Несмотря на то, что утро было холодным, вечером стало жарко и душно. Сквозь щель неплотно задернутой на входе занавески, которую было лень закрыть, ветер нес в лицо пыль вместе с лучами заката, едва освещавшими жилье. Лучи ложились на серый пепел серого очага, на груду высушенных скотских лепешек с сухими ломаными корягами, бросавшими длинные уродливые тени на серую стену, скользили по закопченным лохмотьям паутины у потолка, не просвечивая, а только касаясь ее серой поверхности, отчего казалось, что с потолка свисает большой кусок непрозрачной ткани.
Чий сидел напротив входа, держа в руках котелок, тот был чуть поблескивающим, из-за нагара масляно-чернильным, ел из него кашу. Он был один, мать ушла в обед. Еда была уже сухая, невкусная, он глядел на раскаленные точки угольков в золе очага, утирая подбородок грязным мешковатым рукавом.
На душе было мерзко и не то что бы скучно, а как-то уже все равно, что ли, и тоскливо, казалось, весь мир сейчас такой – в оттенках черного, где светлей, где темней.

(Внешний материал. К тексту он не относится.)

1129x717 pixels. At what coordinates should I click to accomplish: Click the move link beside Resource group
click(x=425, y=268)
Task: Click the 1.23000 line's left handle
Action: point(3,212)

«Наверное, только закат сейчас не серый», – думал он. Он вытянул шею, глянул сквозь щель в дверном проеме, мгновение размышляв, покачал головой. Нет, Чий понял, что и закат удивительно гармонирует с этим вечером, и он, и тускло мерцающие точки в пепле – часть этого серого вечера настолько, что без них он был бы совершенно другим и, может, даже не таким противным. Рядом у избы послышались шаги, на пороге показался брат, еще шире распахнув занавеску, ступил внутрь.
– Мать здесь? – спросил он, от резкой перемены освещения вглядываясь в темные углы хаты – Давно нет?
– Драр! – Чий привстал, заулыбался. – Давно. С обеда, наверное. А что, нужна?
Брат не ответил, посмотрел на него ухмыляющегося, с порога, раздумывая над чем-то, затем скользнул внутрь своей обычной, бесшумной почти, охотничьей походкой. Устало подмигнул, вместо приветствия, слегка хлопнув его по спине, и сел к очагу, стягивая сапоги.
Ну, как вы тут? – сказал он, засовывая в угли маленькую сухую веточку.
Обычно. Ты сегодня вернулся?
Только что, у околицы со Снагом разошлись, я ему силки оставил, мясо, а сам сюда думаю, по дороге… Что ты довольный такой?
– Ничего. Радуюсь по случаю возвращения брата. Можно?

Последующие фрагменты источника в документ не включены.